There’s a mango forest next to our class room & she could climbed at the top of the tree very easily. Throwing the mango to me she ordered me to put in her bag and I always followed her instruction.
One day Another classmate was beaten by her. After that headmaster asked to meet her parents. I rescued her from headmaster by telling lie that time.
Everyday during school time she ran through the full three storey building of school. I was acting all time like a perfect follower of her trail. Another day, Sohan, the most violent boy in our class. he was beaten by Mouri, in such a way, that The parents had to rushed to the police station at the end.

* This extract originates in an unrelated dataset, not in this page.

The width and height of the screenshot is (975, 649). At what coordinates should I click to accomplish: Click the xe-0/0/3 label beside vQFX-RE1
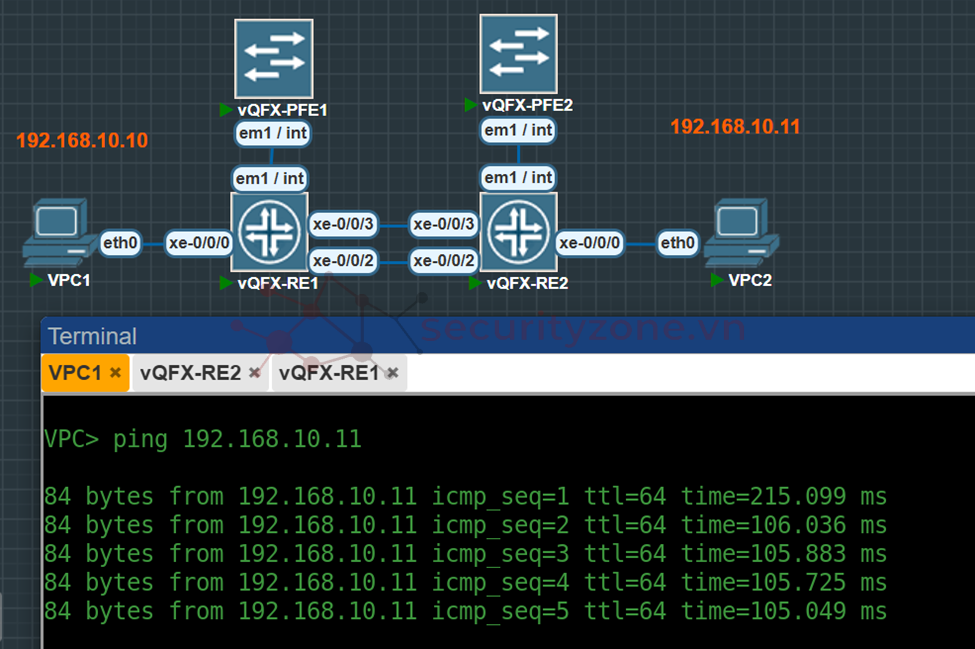tap(343, 223)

On that day, I had to testify to Head sir. I said, ‘Mouri can’t do anything like this, sir. She is silly but very good.’ She looked at me with astonishment. Because, he had beaten me with a crcket bat two days ago! Nine years later, I am seeing her calm, untidy; who is very much matured too!
The identity is a saleswoman in a tea stall. There, I was a buyer of a cup of hard liquor & she was seller. She runs a tea, drink, cigarette shop. In her family, there are three children, a crippled house husband and an oldie mother-in-law. The responsibility of whole family is on her neck.
After meeting, she just asked about me, where I am living, what I am dong. Just updated her. I didn’t know what she understand actually. Just shaking her head like saying yes!
We did not talk later and just gave a smile like a middle-class Bengali man. I thought once that I should ask her question, ‘How are you?’ But I’m not so brave man.
I asked to meet the bill, she did not take it. I did not force her second time. I thought, It would be unfair to not give her the opportunity
So, leaving the tea stall, I got up on the street. I saw the mirror image of her on many people in the streets. Touchiness moves on! Just said my mind. ‘Yes, I’m still alive. Perfectly. I won’t think of anyone!’
Siam Sarower Jamil is a Bangladesh journalist & he can be emailed at [email protected]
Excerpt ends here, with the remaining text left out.